Writing Development 101

One of my goals this summer was to get my son to legibly write his name. A task that he is less than enthusiastic about. At the end of his 3-year-old preschool year in May, he could almost complete this task but the letters in his name were all over the page. The other day I asked him to write his name for his great-grandmother, who was visiting at the time, and he politely declined. Later I got him to write his name in his daddy's birthday card and I was dismayed to find that he has regressed somewhat in his name writing abilities. The first letter is great, but the rest are a mess, in no particular order and without attention to giving each letter it's own space. A month ago I would have said, "He's only 3." But now he's 4 and in one short year he will be heading off to kindergarten. Yikes!

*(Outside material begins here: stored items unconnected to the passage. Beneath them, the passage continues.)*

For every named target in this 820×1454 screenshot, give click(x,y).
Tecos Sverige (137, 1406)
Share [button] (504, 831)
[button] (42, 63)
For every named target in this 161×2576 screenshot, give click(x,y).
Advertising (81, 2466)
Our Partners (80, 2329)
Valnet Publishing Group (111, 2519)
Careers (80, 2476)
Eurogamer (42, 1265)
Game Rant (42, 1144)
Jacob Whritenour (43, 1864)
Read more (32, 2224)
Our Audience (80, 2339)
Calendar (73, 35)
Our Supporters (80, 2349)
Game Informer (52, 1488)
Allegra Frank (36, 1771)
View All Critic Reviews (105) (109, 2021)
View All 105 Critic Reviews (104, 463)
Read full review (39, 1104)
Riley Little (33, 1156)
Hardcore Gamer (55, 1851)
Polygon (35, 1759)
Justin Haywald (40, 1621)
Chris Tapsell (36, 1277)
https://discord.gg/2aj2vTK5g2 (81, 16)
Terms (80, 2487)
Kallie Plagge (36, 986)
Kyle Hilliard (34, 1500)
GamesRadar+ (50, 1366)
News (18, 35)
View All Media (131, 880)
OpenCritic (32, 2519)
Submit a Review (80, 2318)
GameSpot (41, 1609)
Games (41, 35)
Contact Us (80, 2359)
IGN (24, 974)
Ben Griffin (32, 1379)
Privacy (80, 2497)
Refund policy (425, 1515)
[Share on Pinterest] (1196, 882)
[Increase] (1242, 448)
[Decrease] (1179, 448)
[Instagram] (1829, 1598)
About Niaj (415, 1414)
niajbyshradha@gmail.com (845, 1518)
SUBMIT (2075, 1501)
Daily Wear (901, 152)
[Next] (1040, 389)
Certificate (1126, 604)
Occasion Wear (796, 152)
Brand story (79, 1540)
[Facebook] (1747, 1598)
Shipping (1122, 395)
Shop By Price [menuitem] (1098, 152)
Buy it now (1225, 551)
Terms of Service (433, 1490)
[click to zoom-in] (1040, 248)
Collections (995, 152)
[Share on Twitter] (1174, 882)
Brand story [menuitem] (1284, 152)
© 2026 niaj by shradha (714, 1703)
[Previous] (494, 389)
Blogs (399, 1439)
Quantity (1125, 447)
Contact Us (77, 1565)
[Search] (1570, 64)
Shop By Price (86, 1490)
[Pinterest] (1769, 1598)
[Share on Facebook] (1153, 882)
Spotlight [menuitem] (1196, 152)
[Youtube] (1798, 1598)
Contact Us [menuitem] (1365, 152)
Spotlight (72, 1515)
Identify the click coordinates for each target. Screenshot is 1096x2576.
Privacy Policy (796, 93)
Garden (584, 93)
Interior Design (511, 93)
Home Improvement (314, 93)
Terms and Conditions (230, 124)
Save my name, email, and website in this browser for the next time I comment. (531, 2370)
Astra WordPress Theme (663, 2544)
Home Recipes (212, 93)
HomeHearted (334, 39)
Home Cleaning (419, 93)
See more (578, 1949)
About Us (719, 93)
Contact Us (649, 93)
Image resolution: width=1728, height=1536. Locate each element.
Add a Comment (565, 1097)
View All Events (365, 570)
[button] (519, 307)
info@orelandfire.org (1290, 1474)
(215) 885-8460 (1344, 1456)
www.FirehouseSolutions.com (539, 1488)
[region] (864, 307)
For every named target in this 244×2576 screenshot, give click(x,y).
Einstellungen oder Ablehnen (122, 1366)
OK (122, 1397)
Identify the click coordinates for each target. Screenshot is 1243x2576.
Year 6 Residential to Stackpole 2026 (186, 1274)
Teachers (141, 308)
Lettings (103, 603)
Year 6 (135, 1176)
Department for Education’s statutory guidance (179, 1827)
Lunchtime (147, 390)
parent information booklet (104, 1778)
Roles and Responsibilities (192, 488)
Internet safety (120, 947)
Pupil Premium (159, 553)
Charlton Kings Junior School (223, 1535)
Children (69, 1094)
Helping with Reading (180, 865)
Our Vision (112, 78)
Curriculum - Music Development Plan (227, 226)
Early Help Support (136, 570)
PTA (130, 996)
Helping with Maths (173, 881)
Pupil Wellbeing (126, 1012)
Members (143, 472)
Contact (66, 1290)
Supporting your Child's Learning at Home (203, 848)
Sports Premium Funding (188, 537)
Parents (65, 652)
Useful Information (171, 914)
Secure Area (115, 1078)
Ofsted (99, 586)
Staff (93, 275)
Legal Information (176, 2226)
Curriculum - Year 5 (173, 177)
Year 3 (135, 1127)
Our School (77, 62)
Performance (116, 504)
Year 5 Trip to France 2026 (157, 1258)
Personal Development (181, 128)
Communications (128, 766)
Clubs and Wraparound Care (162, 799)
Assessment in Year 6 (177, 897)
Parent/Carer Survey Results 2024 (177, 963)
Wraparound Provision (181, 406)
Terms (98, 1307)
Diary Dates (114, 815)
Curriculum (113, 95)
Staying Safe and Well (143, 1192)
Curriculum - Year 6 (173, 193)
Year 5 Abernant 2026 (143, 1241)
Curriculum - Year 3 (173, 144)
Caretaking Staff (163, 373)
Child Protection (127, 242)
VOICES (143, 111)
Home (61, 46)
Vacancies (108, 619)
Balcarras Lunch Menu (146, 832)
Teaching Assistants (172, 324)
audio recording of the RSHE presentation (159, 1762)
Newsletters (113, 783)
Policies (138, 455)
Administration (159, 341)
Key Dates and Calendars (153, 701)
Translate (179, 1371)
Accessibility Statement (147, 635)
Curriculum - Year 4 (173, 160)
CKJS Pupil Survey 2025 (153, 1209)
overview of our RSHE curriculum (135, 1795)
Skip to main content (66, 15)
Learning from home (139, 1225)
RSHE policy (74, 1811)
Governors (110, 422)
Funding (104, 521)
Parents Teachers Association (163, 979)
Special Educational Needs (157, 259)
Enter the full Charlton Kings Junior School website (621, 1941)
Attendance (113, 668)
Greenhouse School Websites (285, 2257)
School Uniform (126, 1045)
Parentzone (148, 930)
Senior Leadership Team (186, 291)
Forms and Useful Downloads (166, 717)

So here I am, forced to review what I remember about writing development through what I've learned in college and grad school combined with what I know about how children develop as writers through my classroom experience. Where is my son on the spectrum of writing development and what can I do at home to further his writing? So here goes.

First and foremost it's important to remember that reading and writing develop simultaneously. Also, as with reading, children develop their writing skills in a sequence. In the beginning, children scribble. 


Does this look familiar? It should, all children begin writing this way. This scribbling is actually a combined effort between my 16 month old and 4 year old on our white board easel. Towards the end of the scribbling stage, which is where my son is now, kids start drawing things that resemble more of a picture, like this picture my son drew recently of a person. 


It's really just a more organized scribble, right? But you can start to make out features like the head, the eyes, a nose that looks like a backwards four and two legs sticking out of the bottom. Next comes the pretend writing stage where kids writing resembles squiggly lines. After pretend writing children start writing actual letters in a random assortment. Later kids go on the write letters that represent sounds and then even later start grouping their letters into words and sentences. 

So what glaring fact did I learn from going back through the stages of writing and comparing them to my son's writing? Why can't he write his name? Well, he's simply not ready yet. So what can I do to help him get there? For starters, I need to model writing for him. Not sit him down and make him watch me write, but write things around him, for example making a grocery list or leaving a note for Daddy. In this digital age I type most of my lists into my phone or contact others through text messages and of course I'm always typing something on the computer, but he doesn't really see me hand write much. Also, I need to encourage him to participate in writing activities more often. We have plenty of paper, crayons, markers, etc. but I usually keep them put away in a drawer. I need to make more of an effort to get them out and use them. Okay, I have my start. I will keep you posted on how it goes. More pre-writing development ideas to come!